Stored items
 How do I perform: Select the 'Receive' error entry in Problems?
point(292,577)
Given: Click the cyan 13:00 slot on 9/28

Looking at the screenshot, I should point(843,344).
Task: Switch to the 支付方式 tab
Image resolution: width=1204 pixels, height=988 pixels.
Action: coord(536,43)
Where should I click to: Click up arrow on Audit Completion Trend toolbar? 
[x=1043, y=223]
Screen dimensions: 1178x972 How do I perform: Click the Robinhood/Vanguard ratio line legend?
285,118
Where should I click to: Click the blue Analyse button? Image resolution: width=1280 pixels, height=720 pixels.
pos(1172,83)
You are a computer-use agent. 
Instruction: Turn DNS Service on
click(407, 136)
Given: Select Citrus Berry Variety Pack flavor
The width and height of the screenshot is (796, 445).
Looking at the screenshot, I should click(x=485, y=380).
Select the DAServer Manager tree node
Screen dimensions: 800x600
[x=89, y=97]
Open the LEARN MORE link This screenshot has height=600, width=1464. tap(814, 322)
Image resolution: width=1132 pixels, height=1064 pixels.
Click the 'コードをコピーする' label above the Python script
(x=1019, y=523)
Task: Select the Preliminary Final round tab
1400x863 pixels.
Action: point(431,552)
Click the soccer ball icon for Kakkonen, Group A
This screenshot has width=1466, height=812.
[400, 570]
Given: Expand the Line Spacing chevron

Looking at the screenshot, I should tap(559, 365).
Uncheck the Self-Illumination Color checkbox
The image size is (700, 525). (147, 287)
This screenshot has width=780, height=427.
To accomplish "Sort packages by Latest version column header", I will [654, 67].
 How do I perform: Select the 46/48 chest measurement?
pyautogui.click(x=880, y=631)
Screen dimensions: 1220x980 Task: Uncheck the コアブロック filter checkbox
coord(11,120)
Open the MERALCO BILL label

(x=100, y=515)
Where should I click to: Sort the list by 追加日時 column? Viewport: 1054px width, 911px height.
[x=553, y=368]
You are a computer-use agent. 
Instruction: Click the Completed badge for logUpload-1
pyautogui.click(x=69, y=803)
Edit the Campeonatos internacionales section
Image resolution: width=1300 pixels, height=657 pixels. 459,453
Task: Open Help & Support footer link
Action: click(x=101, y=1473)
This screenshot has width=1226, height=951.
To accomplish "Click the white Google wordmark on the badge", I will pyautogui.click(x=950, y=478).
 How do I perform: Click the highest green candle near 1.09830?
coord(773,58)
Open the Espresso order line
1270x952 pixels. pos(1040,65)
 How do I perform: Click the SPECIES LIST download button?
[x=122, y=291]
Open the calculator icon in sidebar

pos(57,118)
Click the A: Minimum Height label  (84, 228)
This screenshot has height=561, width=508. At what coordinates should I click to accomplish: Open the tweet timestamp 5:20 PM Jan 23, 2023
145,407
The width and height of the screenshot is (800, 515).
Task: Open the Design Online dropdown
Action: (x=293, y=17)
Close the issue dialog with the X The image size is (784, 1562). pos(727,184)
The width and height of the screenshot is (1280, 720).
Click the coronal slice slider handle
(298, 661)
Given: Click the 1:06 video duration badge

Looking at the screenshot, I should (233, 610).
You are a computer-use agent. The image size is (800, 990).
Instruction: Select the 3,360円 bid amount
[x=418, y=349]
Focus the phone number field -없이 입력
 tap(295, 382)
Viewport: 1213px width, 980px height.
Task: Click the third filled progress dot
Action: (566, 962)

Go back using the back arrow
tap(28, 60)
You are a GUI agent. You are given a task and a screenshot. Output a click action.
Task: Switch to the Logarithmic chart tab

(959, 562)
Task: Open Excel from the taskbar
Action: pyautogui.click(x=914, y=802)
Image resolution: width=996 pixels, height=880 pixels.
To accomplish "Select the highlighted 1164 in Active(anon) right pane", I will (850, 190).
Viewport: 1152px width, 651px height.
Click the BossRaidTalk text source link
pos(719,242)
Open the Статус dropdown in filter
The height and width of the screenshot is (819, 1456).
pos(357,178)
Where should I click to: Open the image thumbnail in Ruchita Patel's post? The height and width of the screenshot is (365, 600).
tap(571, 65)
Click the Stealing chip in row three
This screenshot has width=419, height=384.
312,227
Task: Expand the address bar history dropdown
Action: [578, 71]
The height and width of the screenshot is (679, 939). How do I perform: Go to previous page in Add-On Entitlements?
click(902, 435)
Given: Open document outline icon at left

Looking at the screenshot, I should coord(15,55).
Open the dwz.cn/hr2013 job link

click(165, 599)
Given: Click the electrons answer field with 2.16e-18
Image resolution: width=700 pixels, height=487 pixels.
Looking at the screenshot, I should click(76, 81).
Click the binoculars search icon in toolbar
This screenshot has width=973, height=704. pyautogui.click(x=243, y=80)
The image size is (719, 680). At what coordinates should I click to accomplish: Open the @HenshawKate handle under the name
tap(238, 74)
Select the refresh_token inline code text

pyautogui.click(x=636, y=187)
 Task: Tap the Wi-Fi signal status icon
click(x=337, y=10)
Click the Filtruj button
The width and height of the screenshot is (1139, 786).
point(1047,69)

§ **Directions for this task**: Give the entries again, every one of them exactly.

§ **Expected output**:
 How do I perform: Select the 'Receive' error entry in Problems?
point(292,577)
Given: Click the cyan 13:00 slot on 9/28

Looking at the screenshot, I should point(843,344).
Task: Switch to the 支付方式 tab
Image resolution: width=1204 pixels, height=988 pixels.
Action: coord(536,43)
Where should I click to: Click up arrow on Audit Completion Trend toolbar? 
[x=1043, y=223]
Screen dimensions: 1178x972 How do I perform: Click the Robinhood/Vanguard ratio line legend?
285,118
Where should I click to: Click the blue Analyse button? Image resolution: width=1280 pixels, height=720 pixels.
pos(1172,83)
You are a computer-use agent. 
Instruction: Turn DNS Service on
click(407, 136)
Given: Select Citrus Berry Variety Pack flavor
The width and height of the screenshot is (796, 445).
Looking at the screenshot, I should click(x=485, y=380).
Select the DAServer Manager tree node
Screen dimensions: 800x600
[x=89, y=97]
Open the LEARN MORE link This screenshot has height=600, width=1464. tap(814, 322)
Image resolution: width=1132 pixels, height=1064 pixels.
Click the 'コードをコピーする' label above the Python script
(x=1019, y=523)
Task: Select the Preliminary Final round tab
1400x863 pixels.
Action: point(431,552)
Click the soccer ball icon for Kakkonen, Group A
This screenshot has width=1466, height=812.
[400, 570]
Given: Expand the Line Spacing chevron

Looking at the screenshot, I should tap(559, 365).
Uncheck the Self-Illumination Color checkbox
The image size is (700, 525). (147, 287)
This screenshot has width=780, height=427.
To accomplish "Sort packages by Latest version column header", I will [654, 67].
 How do I perform: Select the 46/48 chest measurement?
pyautogui.click(x=880, y=631)
Screen dimensions: 1220x980 Task: Uncheck the コアブロック filter checkbox
coord(11,120)
Open the MERALCO BILL label

(x=100, y=515)
Where should I click to: Sort the list by 追加日時 column? Viewport: 1054px width, 911px height.
[x=553, y=368]
You are a computer-use agent. 
Instruction: Click the Completed badge for logUpload-1
pyautogui.click(x=69, y=803)
Edit the Campeonatos internacionales section
Image resolution: width=1300 pixels, height=657 pixels. 459,453
Task: Open Help & Support footer link
Action: click(x=101, y=1473)
This screenshot has width=1226, height=951.
To accomplish "Click the white Google wordmark on the badge", I will pyautogui.click(x=950, y=478).
 How do I perform: Click the highest green candle near 1.09830?
coord(773,58)
Open the Espresso order line
1270x952 pixels. pos(1040,65)
 How do I perform: Click the SPECIES LIST download button?
[x=122, y=291]
Open the calculator icon in sidebar

pos(57,118)
Click the A: Minimum Height label  (84, 228)
This screenshot has height=561, width=508. At what coordinates should I click to accomplish: Open the tweet timestamp 5:20 PM Jan 23, 2023
145,407
The width and height of the screenshot is (800, 515).
Task: Open the Design Online dropdown
Action: (x=293, y=17)
Close the issue dialog with the X The image size is (784, 1562). pos(727,184)
The width and height of the screenshot is (1280, 720).
Click the coronal slice slider handle
(298, 661)
Given: Click the 1:06 video duration badge

Looking at the screenshot, I should (233, 610).
You are a computer-use agent. The image size is (800, 990).
Instruction: Select the 3,360円 bid amount
[x=418, y=349]
Focus the phone number field -없이 입력
 tap(295, 382)
Viewport: 1213px width, 980px height.
Task: Click the third filled progress dot
Action: (566, 962)

Go back using the back arrow
tap(28, 60)
You are a GUI agent. You are given a task and a screenshot. Output a click action.
Task: Switch to the Logarithmic chart tab

(959, 562)
Task: Open Excel from the taskbar
Action: pyautogui.click(x=914, y=802)
Image resolution: width=996 pixels, height=880 pixels.
To accomplish "Select the highlighted 1164 in Active(anon) right pane", I will (850, 190).
Viewport: 1152px width, 651px height.
Click the BossRaidTalk text source link
pos(719,242)
Open the Статус dropdown in filter
The height and width of the screenshot is (819, 1456).
pos(357,178)
Where should I click to: Open the image thumbnail in Ruchita Patel's post? The height and width of the screenshot is (365, 600).
tap(571, 65)
Click the Stealing chip in row three
This screenshot has width=419, height=384.
312,227
Task: Expand the address bar history dropdown
Action: [578, 71]
The height and width of the screenshot is (679, 939). How do I perform: Go to previous page in Add-On Entitlements?
click(902, 435)
Given: Open document outline icon at left

Looking at the screenshot, I should coord(15,55).
Open the dwz.cn/hr2013 job link

click(165, 599)
Given: Click the electrons answer field with 2.16e-18
Image resolution: width=700 pixels, height=487 pixels.
Looking at the screenshot, I should click(76, 81).
Click the binoculars search icon in toolbar
This screenshot has width=973, height=704. pyautogui.click(x=243, y=80)
The image size is (719, 680). At what coordinates should I click to accomplish: Open the @HenshawKate handle under the name
tap(238, 74)
Select the refresh_token inline code text

pyautogui.click(x=636, y=187)
 Task: Tap the Wi-Fi signal status icon
click(x=337, y=10)
Click the Filtruj button
The width and height of the screenshot is (1139, 786).
point(1047,69)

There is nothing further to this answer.